Une identité rompue par le rejet d’une nation

Mais comme l’indique le réalisateur Nadav Lapid, Yoav, personnage autobiographique interprété par un acteur étonnamment décalé (Tom Mercier, premier rôle au cinéma, qui porte le film), ne se définit pas tant par ce qu’il aime ou ce qu’il hait, mais par ce qu’il est, dans cette dérive parisienne d’un jeune adulte en quête d’une identité rompue par le rejet d’une nation, pour laquelle il vient de donner trois ans et demi de sa jeunesse pour un service militaire “sans état d’âme, entre mourir ou tuer“, comme il le dit.

Synonymes de Nadav Lapid, avec Tom Mercier, Louise Chevillotte et Quentin Dolmaire, ou le film de l’audace récompensée !
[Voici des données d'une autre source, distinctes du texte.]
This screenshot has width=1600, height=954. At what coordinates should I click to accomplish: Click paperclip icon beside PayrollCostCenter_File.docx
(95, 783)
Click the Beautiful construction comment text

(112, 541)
Un retour à une forme symbolique du cinéma

Son errance nous est restituée par une mise en scène à l’image du trouble de notre personnage : déambulation filmée sous forme de “gopro” virevoltante, sauts dans le scenario laissant situations et rencontres inexpliquées, cadrages souvent surprenants…

Ce détachement du réel fictionnel est plutôt réussi et ouvre un retour à une forme symbolique du cinéma, qui n’est pas sans rappeler les Buñuel ou Bergman de notre jeunesse, qui offraient des interprétations infinies des images, comme cette séquence d’ouverture qui nimbe la nudité du héros d’une métaphore de la renaissance et de l’innocence.

Un film exigeant et dérangeant

Et puis, comme des poupées russes, les trames de lecture narratives s’enchevêtrent avec cette obsession de la langue accessoirisé par cet indispensable dictionnaire, source de ces synonymes innombrables pour qualifier son pays honni, ou cette étrange leçon de civisme à la française, avec cette séquence d’une ironie surréaliste, vécue par le réalisateur, montrant une formatrice (Léa Drucker) dispensant des cours de civisme pour immigrés souhaitant adopter la nationalité française et leur expliquant le symbolisme du coq…

Un film exigeant et dérangeant, mais qui récompense le spectateur par son récit puissant.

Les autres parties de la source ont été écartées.